J’hésitai. J’avais effectivement un autre nom à vérifier, mais je n’avais pas vraiment envie de connaître les détails. Après s’être fait descendre, Shaknahyi m’avait dit de rechercher où irait son corps. Je croyais déjà le savoir, même si je n’avais pas de nom précis. J’étais certain qu’une partie de Jirji Shaknahyi vivait encore dans le corps de quelque sous-fifre d’Abou Adil ou de Friedlander bey, à moins que ce ne fût un de leurs parents ou amis. J’étais complètement écœuré, aussi dis-je simplement : « Terminé. » Je regardai l’écran noir du moniteur en m’interrogeant sur la suite du programme.
J’étais juste en train de combattre l’envie pressante de trouver quelqu’un au commissariat susceptible de me vendre deux ou trois soleils quand mon téléphone de ceinture se mit à grelotter. Je le décrochai et me carrai au fond de mon siège capitonné. « Allô ?

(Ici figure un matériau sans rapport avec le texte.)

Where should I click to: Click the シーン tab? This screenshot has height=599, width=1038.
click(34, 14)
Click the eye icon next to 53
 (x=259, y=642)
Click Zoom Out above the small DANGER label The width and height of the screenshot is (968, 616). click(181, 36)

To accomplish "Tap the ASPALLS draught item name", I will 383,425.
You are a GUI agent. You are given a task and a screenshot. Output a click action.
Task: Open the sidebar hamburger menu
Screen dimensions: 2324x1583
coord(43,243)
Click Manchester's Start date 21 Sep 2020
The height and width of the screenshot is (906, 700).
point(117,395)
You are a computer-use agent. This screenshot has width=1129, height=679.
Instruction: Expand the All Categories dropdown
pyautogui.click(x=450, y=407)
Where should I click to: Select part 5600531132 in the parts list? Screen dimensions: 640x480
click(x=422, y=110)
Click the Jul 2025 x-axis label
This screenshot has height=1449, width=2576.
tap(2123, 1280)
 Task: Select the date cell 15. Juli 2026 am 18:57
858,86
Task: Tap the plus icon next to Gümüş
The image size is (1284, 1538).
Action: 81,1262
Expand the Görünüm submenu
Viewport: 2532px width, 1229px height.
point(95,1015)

— Marhaba » , fit la voix bourrue de Morgan.
C’était à peu près tout ce qu’il savait d’arabe. Je me penchai pour attraper mon papie d’anglais, levai la main et l’embrochai.
« Comment va, mec ? demanda-t-il.
— Très bien, Dieu soit loué. Quoi de neuf ?
— Tu t’souviens de ma promesse de te faire savoir avant mercredi où se planquait ce fameux Jawarski ?
— Ouais, je me demandais quand tu ferais signe.
— Eh bien, apparemment, j’étais un rien trop optimiste. » Le ton était piteux.
« J’avais comme l’impression que Jawarski couvrait bien ses traces.
— Et moi j’ai l’impression qu’il a eu de l’aide, mec. »
Je me redressai. « Comment ça ? »
Morgan marqua un temps d’arrêt avant de poursuivre. « On parle beaucoup en ville de la mort de Shaknahyi. La majorité des gens se contre-foutent qu’un flic se soit fait descendre, seulement j’arrive pas à trouver un pèlerin qui ait eu personnellement une dent contre lui. Et Jawarski est mauvais comme une punaise, de sorte que personne à ma connaissance ne lèverait le petit doigt pour l’aider à s’échapper. »
Je fermai les yeux, me massai le front. « Alors pourquoi ne l’avons-nous pas encore localisé, toi ou moi ?
— J’y arrive. À ce qui se trouve, on dirait bien que ce sont les flics qui planquent ce fils de pute.
— Où ça ? Et pourquoi ? » Chiri se portait garante de Morgan mais là, son histoire allait un peu trop loin.
« Demande à ton lieutenant Hadjar. Lui et Jawarski ont bu quelques verres ensemble au Palmier d’argent il y a quinze jours. »
Pour paraphraser Mark Twain, le grand humoriste chrétien, voilà qui était trop divers pour moi. « Pourquoi diantre Hadjar, un gradé de la police, aurait-il fait piéger l’un de ses propres hommes par un tueur fou en cavale ? »
J’entendis presque Morgan hausser les épaules. « Tu penses qu’Hadjar pourrait éventuellement être impliqué dans un trafic louche ? »
J’eus un rire amer et Morgan m’imita. « C’est pas drôle, pourtant, dis-je. Je me doutais depuis le début qu’Hadjar fricotait quelque chose mais je le voyais quand même pas donner ses ordres à Jawarski. Pourtant, ça répond à une partie de mes questions.